Nesta obra, Maria Goretti nos presenteia com um texto sensível e apaixonado sobre a representação simbólica da imagem da mulher na propaganda e no cinema, abordando os seus diversificados papéis no decorrer de trÊs momentos históricos.
No primeiro, salienta o papel da mulher dentro da Revolução Industrial e na Indústria Cultural, onde busca fonte sobre a história da mulher, com rápidas pinceladas sobre o seu desenvolvimento na civilização. Para finalizar suas considerações, a autora analisa o filme Metrópolis (1926), de Fritz Lang, dentro do qual surgem os novos paradigmas sobre a mulher - máquina.

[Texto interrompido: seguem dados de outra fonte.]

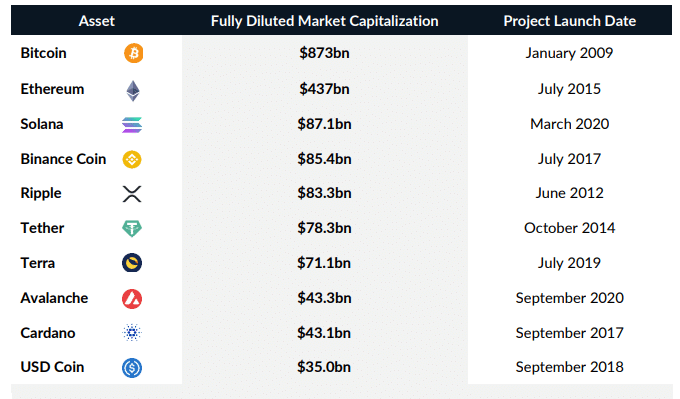Viewport: 680px width, 399px height.
Task: Click the orange Bitcoin logo icon
Action: 134,53
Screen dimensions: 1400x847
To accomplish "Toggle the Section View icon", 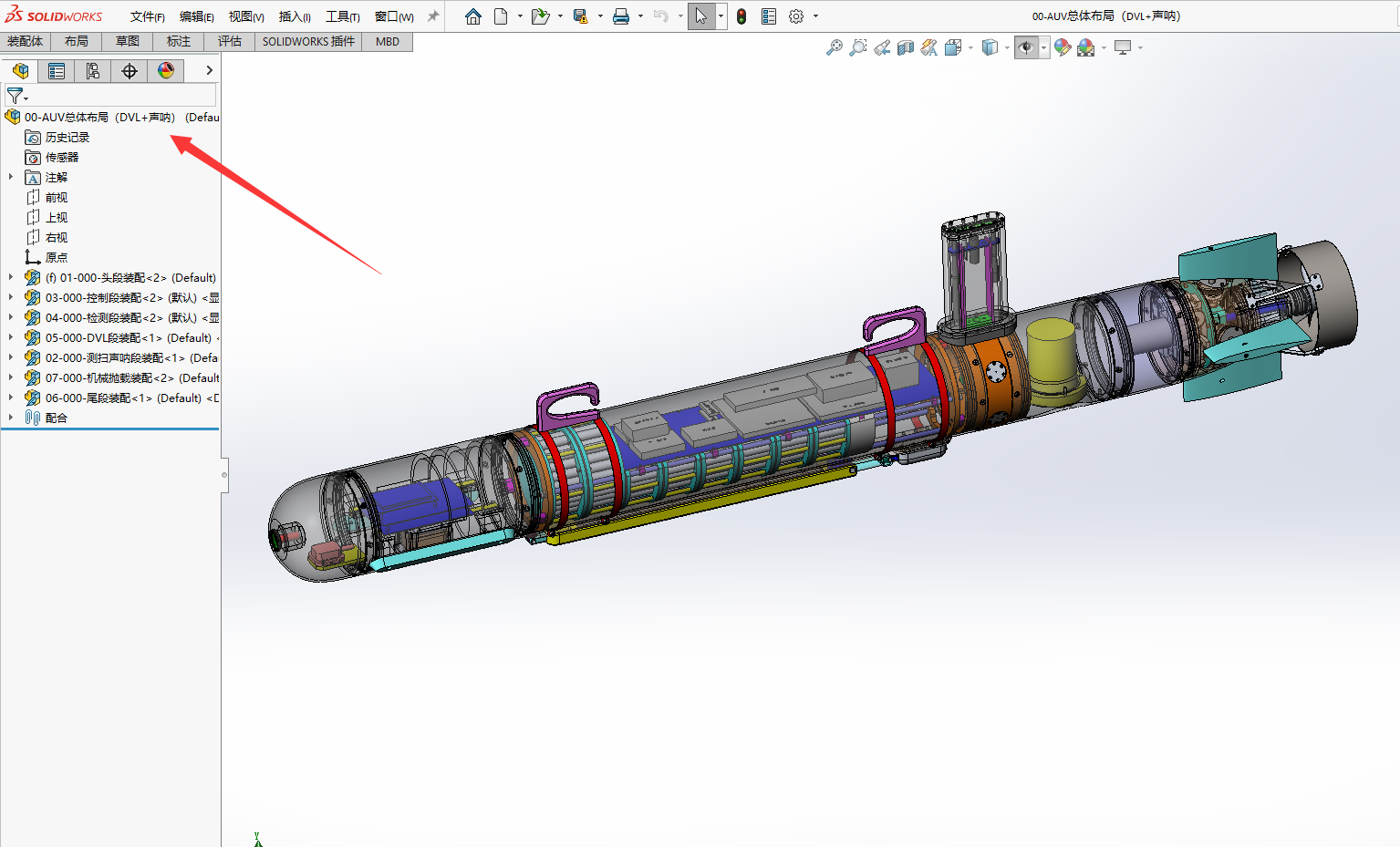I will point(906,47).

No segundo momento, ainda sob o prima da sociedade de massa, apresenta a revolução feminina, pós-industrial, onde novos valores sociais no cinema se interpelavam para abordar um conceito inusitado do feminino. Finaliza sua análise discutindo o filme Barbarella de Roger Vadim, contextualizando-o em tempo e espaço.
No último dos momentos, a autora aborda a sociedade pós-industrial que já apresenta o início da robotização feminina, representada pela revolução tecnológica, e elabora uma análise crítica sobre esta trajetória, passando pela propaganda, mas exemplificando através do cinema com o filme Blade Runner, de Ridley Scott.